++++ RECORDS PROVIDED ++++

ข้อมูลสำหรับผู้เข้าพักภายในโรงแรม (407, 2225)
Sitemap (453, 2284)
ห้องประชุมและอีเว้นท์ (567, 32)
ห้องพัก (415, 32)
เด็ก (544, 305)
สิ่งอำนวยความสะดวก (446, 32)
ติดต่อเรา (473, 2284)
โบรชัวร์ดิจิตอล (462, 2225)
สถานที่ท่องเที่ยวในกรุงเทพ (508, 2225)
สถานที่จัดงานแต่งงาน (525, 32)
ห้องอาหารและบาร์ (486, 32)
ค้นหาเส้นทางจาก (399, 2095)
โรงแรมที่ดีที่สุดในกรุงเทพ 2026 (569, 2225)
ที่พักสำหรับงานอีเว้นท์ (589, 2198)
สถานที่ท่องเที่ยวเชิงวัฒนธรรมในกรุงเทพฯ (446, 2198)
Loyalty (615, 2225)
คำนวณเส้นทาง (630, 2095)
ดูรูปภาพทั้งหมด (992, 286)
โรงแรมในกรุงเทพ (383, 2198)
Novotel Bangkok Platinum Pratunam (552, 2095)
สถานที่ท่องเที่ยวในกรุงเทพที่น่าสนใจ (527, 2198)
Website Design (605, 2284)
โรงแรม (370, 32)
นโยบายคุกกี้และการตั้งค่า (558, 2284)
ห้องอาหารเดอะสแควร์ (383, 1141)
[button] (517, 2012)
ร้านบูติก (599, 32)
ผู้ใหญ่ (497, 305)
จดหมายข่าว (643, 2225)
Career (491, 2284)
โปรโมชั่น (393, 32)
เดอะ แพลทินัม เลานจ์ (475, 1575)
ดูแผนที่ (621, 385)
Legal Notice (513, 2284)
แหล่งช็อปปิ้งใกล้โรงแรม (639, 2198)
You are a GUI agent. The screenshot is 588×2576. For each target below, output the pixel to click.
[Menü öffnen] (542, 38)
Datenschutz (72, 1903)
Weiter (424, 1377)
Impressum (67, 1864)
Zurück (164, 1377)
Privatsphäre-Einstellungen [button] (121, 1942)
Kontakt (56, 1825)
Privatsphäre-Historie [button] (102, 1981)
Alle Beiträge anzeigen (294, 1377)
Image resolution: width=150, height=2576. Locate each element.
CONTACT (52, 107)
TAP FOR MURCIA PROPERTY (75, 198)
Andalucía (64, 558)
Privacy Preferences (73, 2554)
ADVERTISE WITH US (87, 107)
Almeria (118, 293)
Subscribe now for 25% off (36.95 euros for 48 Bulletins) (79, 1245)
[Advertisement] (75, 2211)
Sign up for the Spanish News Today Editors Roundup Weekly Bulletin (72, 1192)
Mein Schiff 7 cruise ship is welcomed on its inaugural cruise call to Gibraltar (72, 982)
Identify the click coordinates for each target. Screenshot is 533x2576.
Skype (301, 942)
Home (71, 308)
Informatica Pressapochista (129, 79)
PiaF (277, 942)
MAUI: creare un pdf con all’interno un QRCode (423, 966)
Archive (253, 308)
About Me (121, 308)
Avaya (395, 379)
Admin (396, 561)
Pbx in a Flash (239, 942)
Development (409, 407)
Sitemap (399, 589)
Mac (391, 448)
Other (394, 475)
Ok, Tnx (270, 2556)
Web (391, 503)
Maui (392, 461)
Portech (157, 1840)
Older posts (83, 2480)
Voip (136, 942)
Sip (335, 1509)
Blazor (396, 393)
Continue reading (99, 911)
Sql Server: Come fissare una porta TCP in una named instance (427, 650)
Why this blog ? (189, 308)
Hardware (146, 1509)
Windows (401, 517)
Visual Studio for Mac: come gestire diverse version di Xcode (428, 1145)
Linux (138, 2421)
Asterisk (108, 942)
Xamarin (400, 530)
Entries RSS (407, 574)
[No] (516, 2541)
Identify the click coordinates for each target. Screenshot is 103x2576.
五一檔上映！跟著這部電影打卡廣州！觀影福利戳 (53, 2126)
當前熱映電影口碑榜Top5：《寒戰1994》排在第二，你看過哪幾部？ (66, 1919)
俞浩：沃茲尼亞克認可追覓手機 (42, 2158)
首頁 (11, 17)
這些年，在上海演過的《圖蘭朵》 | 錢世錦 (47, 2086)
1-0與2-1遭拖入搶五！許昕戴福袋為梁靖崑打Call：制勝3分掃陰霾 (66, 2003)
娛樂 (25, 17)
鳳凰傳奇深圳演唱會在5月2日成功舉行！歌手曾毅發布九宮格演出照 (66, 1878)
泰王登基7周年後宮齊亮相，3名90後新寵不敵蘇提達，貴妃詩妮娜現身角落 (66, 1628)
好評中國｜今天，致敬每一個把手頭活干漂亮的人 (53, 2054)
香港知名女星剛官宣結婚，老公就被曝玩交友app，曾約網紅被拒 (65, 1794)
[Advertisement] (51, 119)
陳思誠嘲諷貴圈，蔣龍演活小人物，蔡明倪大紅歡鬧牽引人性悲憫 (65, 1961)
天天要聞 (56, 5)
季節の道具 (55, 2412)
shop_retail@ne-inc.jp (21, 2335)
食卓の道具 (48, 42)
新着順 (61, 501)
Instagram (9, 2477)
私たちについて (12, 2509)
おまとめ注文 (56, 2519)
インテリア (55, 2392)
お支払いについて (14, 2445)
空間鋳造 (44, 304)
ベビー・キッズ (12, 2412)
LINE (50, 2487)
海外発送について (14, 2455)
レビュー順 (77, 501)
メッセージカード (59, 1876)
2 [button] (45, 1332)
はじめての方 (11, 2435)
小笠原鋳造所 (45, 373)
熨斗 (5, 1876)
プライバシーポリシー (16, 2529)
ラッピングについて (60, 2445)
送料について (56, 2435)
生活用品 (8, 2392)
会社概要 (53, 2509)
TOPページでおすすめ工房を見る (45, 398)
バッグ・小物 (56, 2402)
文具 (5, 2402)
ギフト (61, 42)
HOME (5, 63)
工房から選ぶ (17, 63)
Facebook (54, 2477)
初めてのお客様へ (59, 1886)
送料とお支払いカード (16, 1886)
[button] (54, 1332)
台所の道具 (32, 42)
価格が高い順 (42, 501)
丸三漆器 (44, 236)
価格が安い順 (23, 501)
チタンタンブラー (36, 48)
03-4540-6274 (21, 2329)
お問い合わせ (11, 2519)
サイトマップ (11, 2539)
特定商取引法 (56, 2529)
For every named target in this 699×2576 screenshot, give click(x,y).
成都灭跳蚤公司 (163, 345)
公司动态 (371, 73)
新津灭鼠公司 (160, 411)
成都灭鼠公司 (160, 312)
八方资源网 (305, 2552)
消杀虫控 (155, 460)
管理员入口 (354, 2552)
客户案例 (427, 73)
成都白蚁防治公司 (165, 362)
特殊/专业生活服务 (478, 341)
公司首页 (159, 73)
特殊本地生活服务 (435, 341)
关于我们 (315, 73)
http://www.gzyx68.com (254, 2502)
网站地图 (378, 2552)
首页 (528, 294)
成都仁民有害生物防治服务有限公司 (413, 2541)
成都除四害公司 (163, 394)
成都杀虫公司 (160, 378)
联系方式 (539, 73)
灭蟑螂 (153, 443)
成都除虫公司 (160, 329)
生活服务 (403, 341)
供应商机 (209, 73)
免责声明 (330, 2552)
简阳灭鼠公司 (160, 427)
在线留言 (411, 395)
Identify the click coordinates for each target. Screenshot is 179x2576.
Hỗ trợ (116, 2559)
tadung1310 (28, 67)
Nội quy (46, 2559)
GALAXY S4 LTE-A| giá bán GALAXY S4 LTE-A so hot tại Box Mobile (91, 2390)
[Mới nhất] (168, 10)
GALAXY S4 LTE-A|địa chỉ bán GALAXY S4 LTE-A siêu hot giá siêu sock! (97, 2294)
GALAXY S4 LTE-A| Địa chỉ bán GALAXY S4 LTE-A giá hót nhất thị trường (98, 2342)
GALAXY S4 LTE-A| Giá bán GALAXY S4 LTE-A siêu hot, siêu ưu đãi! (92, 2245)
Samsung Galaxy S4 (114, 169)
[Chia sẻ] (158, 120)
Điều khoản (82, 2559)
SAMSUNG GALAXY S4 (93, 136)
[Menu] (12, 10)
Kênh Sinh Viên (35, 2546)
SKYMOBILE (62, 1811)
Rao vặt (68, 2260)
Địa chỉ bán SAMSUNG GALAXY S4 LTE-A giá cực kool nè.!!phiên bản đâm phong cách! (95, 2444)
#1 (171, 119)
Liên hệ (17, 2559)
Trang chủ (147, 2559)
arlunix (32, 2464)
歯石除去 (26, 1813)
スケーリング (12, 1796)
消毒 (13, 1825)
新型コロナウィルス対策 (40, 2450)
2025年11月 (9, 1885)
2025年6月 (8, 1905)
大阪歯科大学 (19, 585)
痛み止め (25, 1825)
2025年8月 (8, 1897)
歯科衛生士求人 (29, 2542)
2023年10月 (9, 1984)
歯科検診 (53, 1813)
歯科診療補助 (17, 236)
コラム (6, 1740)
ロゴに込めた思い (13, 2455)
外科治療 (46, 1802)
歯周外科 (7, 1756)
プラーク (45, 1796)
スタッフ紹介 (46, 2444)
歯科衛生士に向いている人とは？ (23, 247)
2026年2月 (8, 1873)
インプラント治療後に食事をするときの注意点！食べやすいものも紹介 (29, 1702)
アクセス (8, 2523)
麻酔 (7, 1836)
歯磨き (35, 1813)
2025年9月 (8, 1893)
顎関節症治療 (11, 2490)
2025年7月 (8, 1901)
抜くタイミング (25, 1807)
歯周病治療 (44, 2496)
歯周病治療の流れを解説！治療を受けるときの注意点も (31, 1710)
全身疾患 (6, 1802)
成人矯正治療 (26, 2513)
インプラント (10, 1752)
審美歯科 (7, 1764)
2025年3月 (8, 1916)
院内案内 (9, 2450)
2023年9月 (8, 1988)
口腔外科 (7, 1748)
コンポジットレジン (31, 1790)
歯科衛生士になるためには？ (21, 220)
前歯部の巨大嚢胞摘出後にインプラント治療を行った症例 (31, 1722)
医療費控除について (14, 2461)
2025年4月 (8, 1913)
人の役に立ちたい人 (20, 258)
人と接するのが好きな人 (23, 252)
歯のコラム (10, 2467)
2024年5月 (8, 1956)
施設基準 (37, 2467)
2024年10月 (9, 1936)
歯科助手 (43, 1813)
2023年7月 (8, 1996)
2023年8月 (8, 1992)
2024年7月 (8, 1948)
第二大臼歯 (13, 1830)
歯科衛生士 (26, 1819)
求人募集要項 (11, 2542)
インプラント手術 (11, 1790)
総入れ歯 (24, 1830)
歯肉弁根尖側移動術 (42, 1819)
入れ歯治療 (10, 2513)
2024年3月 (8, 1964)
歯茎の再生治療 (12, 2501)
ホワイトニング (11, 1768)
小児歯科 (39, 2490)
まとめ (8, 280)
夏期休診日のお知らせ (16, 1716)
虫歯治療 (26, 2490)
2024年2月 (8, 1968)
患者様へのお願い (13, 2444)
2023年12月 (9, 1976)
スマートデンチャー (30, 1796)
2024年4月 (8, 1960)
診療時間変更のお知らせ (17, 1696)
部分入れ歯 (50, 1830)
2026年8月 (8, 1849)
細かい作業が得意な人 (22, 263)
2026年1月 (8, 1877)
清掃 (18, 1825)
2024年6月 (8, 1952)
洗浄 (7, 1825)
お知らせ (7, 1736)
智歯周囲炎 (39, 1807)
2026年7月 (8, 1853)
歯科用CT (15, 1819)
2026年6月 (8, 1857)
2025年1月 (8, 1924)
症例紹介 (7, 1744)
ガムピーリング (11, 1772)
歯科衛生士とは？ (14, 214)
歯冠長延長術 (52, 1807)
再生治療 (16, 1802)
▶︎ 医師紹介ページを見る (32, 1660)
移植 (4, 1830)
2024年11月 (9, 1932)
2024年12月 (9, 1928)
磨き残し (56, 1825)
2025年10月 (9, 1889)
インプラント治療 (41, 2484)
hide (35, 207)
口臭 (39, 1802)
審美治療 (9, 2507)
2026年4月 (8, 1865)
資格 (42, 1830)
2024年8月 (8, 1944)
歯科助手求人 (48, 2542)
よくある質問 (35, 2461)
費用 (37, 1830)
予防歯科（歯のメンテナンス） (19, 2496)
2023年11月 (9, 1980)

++++

TASK: Could you repeat exactly the lines in the listing above from the one with "細かい作業が得意な人 (22, 263)" down to the one with "再生治療 (16, 1802)"? Include both of those lines.

SOLUTION:
細かい作業が得意な人 (22, 263)
2026年1月 (8, 1877)
清掃 (18, 1825)
2024年6月 (8, 1952)
洗浄 (7, 1825)
お知らせ (7, 1736)
智歯周囲炎 (39, 1807)
2026年7月 (8, 1853)
歯科用CT (15, 1819)
2026年6月 (8, 1857)
2025年1月 (8, 1924)
症例紹介 (7, 1744)
ガムピーリング (11, 1772)
歯科衛生士とは？ (14, 214)
歯冠長延長術 (52, 1807)
再生治療 (16, 1802)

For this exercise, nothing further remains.